Бальмонт отдавался каждому мгновению и жил в нем и в своем творчестве, и в своей повседневной жизни. Стихи, написанные им на протяжении недели, нескольких дней, даже не походили по своему настроению друг на друга. И когда Бальмонт составлял книгу из стихов своих за год, за два, старательно и вдумчиво подбирал стихи по отделам, мне всегда казалось, что внутренняя их связь немного искусственна.
Критики отрицали в Бальмонте цельность мировоззрения, и, может быть, они были правы, если не считать мировоззрением прирожденный пантеизм Бальмонта. Но Бальмонт и не гнался за ним, не вырабатывал его в себе сознательно. Он жил мгновением и довольствовался этим, не смущался пестрой сменой мигов, лишь бы только полнее и красивее выразить их. Он то взывал к Христу, то к Дьяволу, то воспевал Зло, то Добро, то склонялся к язычеству, то преклонялся перед христианством. Но эти противоречивые начала его не смущали, быть может, потому, что они объединялись в его чувстве космической цельности, мирно уживаясь рядом, выливаясь то в одну, то в другую форму законченного стихотворения.

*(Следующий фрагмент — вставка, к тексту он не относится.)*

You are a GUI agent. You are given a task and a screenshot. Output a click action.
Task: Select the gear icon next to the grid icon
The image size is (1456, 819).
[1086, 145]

Поэт Вячеслав Иванов так говорит в своей статье о Бальмонте (газета «Речь», 24 марта 1912 года) об этой «смене мгновений»: «В Бальмонте это не есть только любование отдельными явлениями и наслаждение ими и не распыленность индивидуальности в мгновениях (не гедонизм, не эпикурейство), а утверждение в себе и в мире солнечной энергии, той энергии, за которой стоит божественная любовь. Поэтому в лице Бальмонта мы имеем дело не с разрушительным началом общественности и нравственности, а с энергией, глубоко утверждающей бытие и действие — божественный смысл вселенского, народного, личного бытия и свободного творческого порыва».

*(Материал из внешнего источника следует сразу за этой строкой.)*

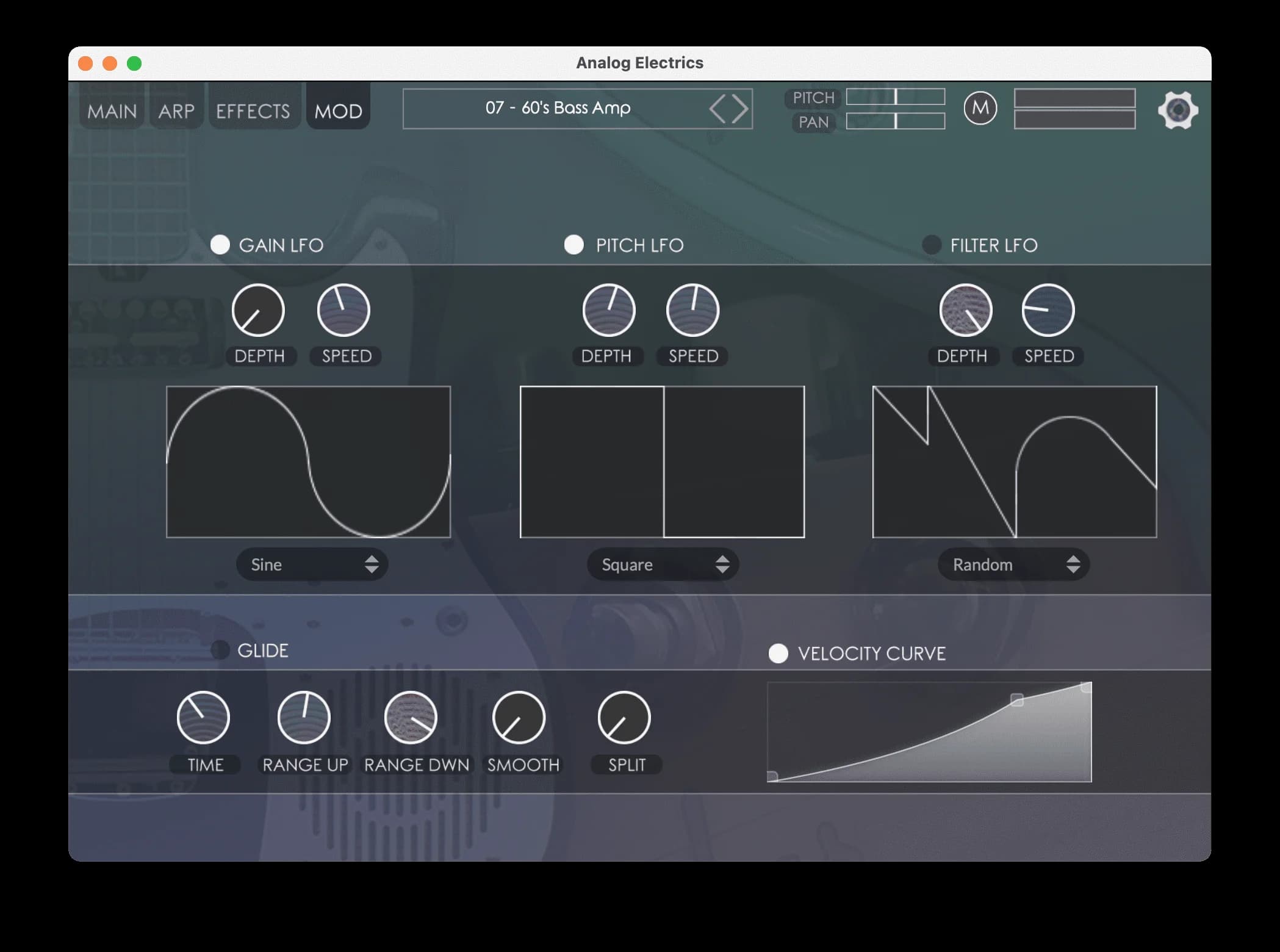Toggle the Velocity Curve on or off
Viewport: 1280px width, 952px height.
pyautogui.click(x=779, y=654)
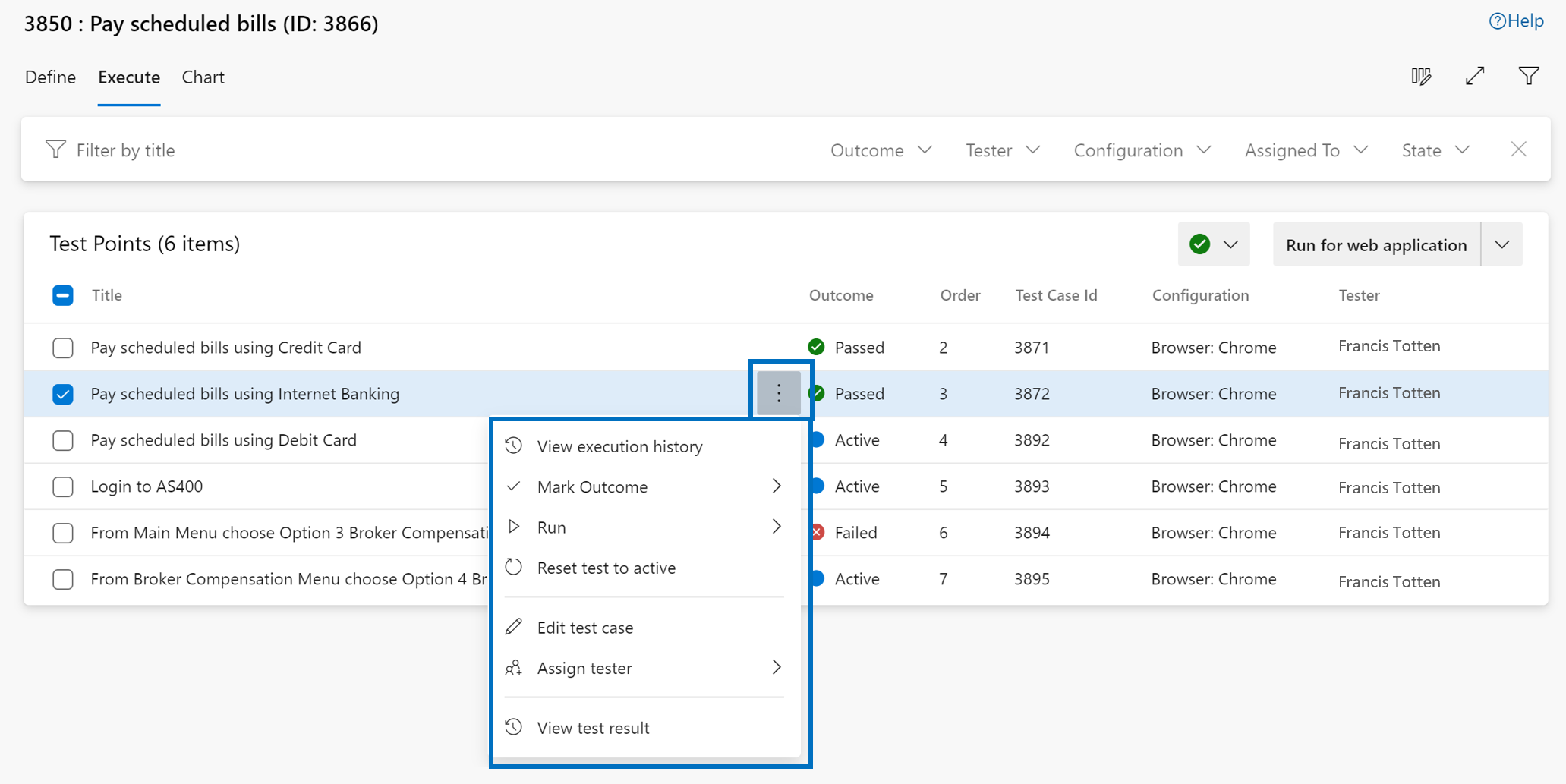
Task: Select 'Edit test case' in the menu
Action: pos(584,628)
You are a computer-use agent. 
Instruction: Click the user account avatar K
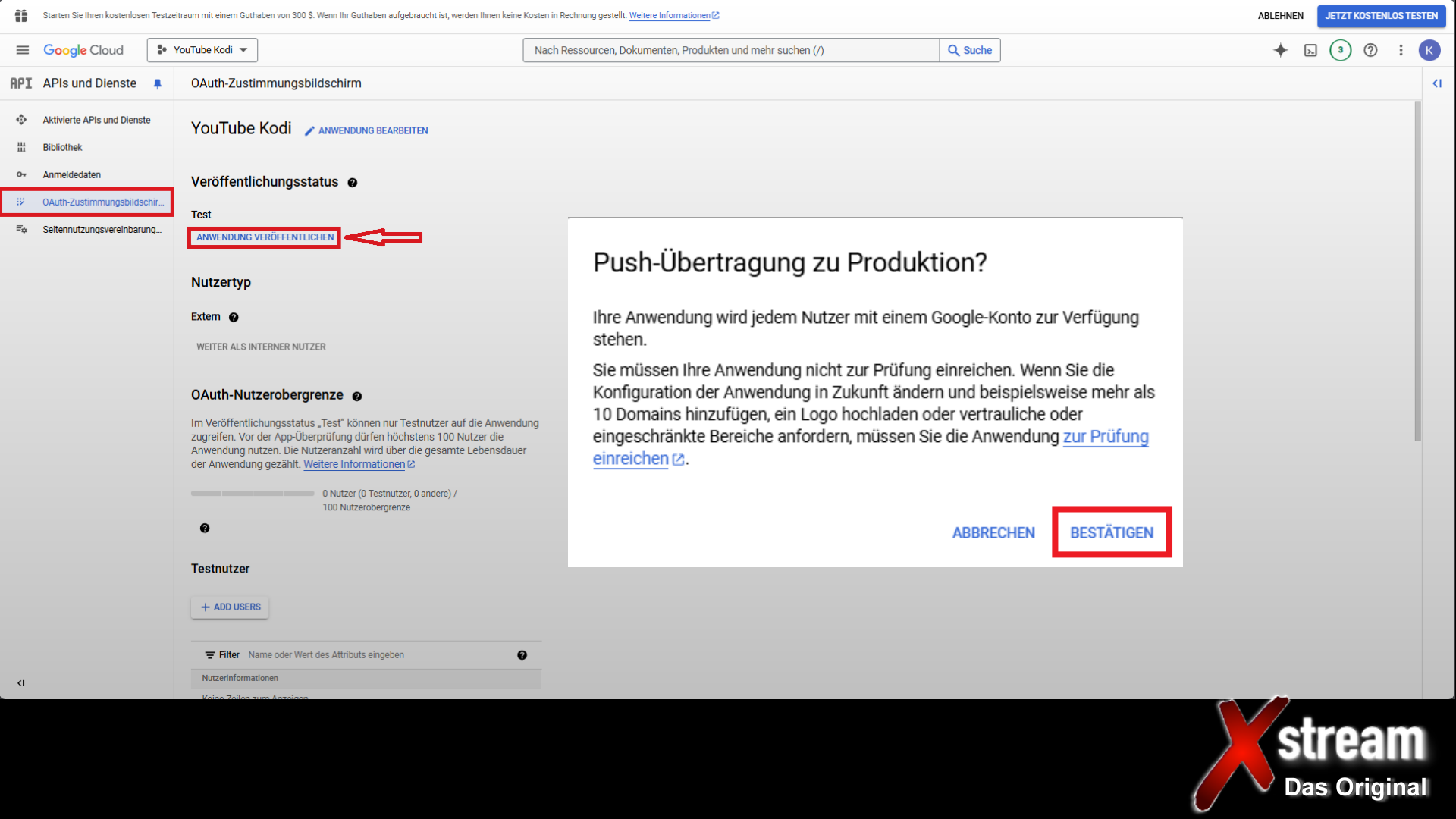1429,50
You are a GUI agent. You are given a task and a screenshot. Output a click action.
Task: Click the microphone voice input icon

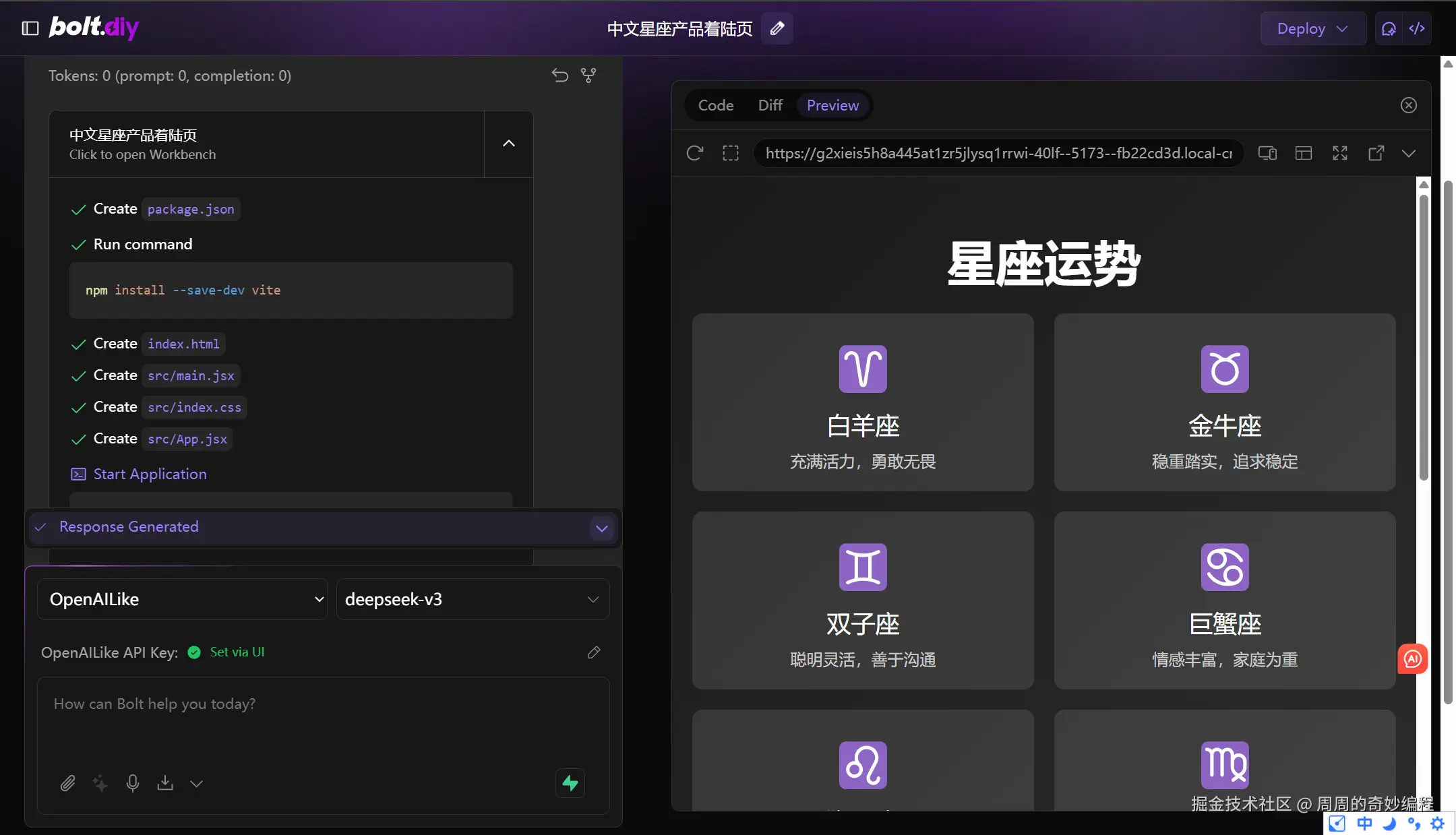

Сам Бальмонт, правда немного позже, писал мне так об этом: «1920. 20 марта. Ночь. Вербная Суббота. …Я был в нашей церкви и думал о тебе. Я люблю службу Вербной Субботы и фигуры молящихся с ветками вербы в руках. Если бы такого элемента было больше в христианском богослужении, я более чувствовал бы себя христианином. Я хочу в молитвенности присутствия Солнца, Луны, Звезд, Океана, магии Огня, цветов, музыки. Я всегда молюсь всем существом своим, когда я плыву в Океане, когда я иду по взморью. Отсюда все бесконечные стихи мои, из нашей счастливой жизни в Бретани и в Сулаке. Но ты, Катя, не совсем верно поняла мои слова о том, что я не христианин. Ведь я многогранный, ты это знаешь, и во мне совмещается христианин и не-христианин. Я люблю и католическую церковь и православный храм. Я люблю готические соборы, уводящие душу ввысь. Я люблю христианские легенды и лики итальянской и испанской живописи. Я люблю, когда темный русский мужик произносит слово „Христос“, — я чувствую тогда благое веяние духа, побеждающее могуче и сладостно века и пространства. Как мог бы я не быть мусульманином с мусульманами, и верным Одина, и молитвенником Брамы, и покорным Озириса. Моя душа везде, и, когда допевались сейчас в озаренной церкви сладчайшие тихие песнопения, я чувствовал острые закраины кратеров Луны, и какой-то голос внутри меня говорил со спокойной убежденностью:
И в конце того же письма: «…и всего лучше Его слова (Христа): „В доме Отца Моего обителей много. А если бы не так, Я сказал бы вам: Я иду приготовить место вам“» [136].
Очень много было в Бальмонте непосредственного, детского. Это находили и Брюсов, и Андрей Белый, и Вячеслав Иванов, и Эренбург и высказывали это в своих стихах.
Для него, как для ребенка, не было прошедшего, не было и будущего, было одно настоящее. Может быть, этим можно отчасти объяснить то, что Бальмонт так мало менялся с годами, даже физически.
На всех портретах его можно тотчас же узнать: люди, видавшие его в молодости, узнавали его на последних портретах, где ему за шестьдесят лет.